On June 13, 2016, Baxter and OUII filed petitions for review of the FID, and Novo Nordisk filed a contingent petition for review. OUII and Baxter each Start Printed Page 51464petitioned for review of the ALJ's determination that Baxter did not meet the economic prong of the domestic industry requirement. Baxter additionally petitioned for review of the FID's conclusions that the asserted claims of the ’061 patent are anticipated and rendered obvious. Novo Nordisk's contingent petition challenged the ALJ's construction of “protein-free” in the asserted patents; the ALJ's construction of “selective pressure for the selective marker” in the ’252 patent; and the ALJ's conclusion that Novo Nordisk infringes the ’061 and ’252 patents. On June 21, 2016, the parties filed responses to the petitions. On July 5, 2016, Novo Nordisk filed its Statement on the Public Interest, and on July 6, 2016, Baxter did the same. Members of the public filed comments on the public interest on June 27 and 28, 2016.
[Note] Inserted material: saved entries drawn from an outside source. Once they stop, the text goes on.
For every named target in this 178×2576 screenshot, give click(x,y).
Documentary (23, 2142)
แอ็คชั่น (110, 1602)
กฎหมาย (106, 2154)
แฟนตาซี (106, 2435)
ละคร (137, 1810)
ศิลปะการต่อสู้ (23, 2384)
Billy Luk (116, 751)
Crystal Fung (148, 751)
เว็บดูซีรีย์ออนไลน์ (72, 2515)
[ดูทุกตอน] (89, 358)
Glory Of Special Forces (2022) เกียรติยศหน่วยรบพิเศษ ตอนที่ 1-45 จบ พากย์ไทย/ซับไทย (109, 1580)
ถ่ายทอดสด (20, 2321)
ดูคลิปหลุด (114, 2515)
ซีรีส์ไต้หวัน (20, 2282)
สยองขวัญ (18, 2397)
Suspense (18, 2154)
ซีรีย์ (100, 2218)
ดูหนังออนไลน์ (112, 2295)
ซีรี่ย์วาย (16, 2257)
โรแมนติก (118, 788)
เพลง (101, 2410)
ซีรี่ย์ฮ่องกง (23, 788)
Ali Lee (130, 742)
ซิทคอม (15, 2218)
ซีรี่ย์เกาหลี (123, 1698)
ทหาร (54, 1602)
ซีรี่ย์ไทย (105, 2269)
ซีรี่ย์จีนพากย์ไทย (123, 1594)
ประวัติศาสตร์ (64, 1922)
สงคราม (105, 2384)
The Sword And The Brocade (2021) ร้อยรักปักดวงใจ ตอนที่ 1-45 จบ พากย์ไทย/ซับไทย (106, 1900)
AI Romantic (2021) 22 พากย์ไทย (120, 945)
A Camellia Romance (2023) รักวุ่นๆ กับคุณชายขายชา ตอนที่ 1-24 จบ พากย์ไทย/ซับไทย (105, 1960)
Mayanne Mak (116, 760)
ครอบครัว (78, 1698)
Having examined the record of this investigation, including the FID and Order Nos. 11, 25, and 30; the petitions for review; and the responses thereto; the Commission has determined to review the FID in part and Orders Nos. 11, 25, and 30. Specifically, the Commission has determined to review the construction of “protein-free medium” and “protein-free conditions” in Orders No. 11 and 25 and the ID granting summary determination of infringement of the asserted claims of the ’061 patent in Order No. 30. The Commission has also determined to review the ALJ's conclusion in the FID that the asserted claims of the ’061 patent are anticipated and obvious. The Commission has determined to review and, on review, to reverse the ALJ's determination in the FID that the economic prong of the domestic industry requirement is not met as to the ’061 and ’252 patents. The Commission has determined not to review the ALJ's conclusion in the FID that the ’252 patent is infringed.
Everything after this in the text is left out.